The Silver State follows the federal standard when it comes to dealer purchases of rifles and shotguns. People are allowed to do it starting at age 18. Handguns are available for purchase at age 21.
Nevada lawmakers passed several new gun laws this year, but they don’t go into effect until January. The new gun laws include universal background checks, fully implementing the law narrowly passed by voters in 2016.
Also, a bump stock ban, a lower blood alcohol limit from 0.10 to 0.08 for gun users, and so-called red flag provisions allowing law enforcement or family members to obtain a court order to temporarily take guns from people who are considered a danger to themselves or others.
House Democrats have sent many similar measures to the Republican-controlled Senate, and want state majority leader Mitch McConnell to at least have hearings on the bills.
“I think it’s downright unacceptable that we passed universal background checks in this country, closed the Charleston loophole, and they’re sitting on his desk,” said Rep.
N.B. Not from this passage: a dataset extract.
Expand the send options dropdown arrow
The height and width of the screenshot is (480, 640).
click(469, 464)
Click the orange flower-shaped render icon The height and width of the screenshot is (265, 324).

Susie Lee, D-Nevada.
President Donald Trump did signal Monday initial support for “strong background checks” and a red flag bill, which is the latter that some prominent Republican Senators are now also showing support for.
Two measures that did not pass this session in Carson City that could have curbed efforts for the Gilroy shooter to purchase a rifle in Nevada was the assault weapons ban, and the premption laws allowing cities and counties to pass stricter gun laws.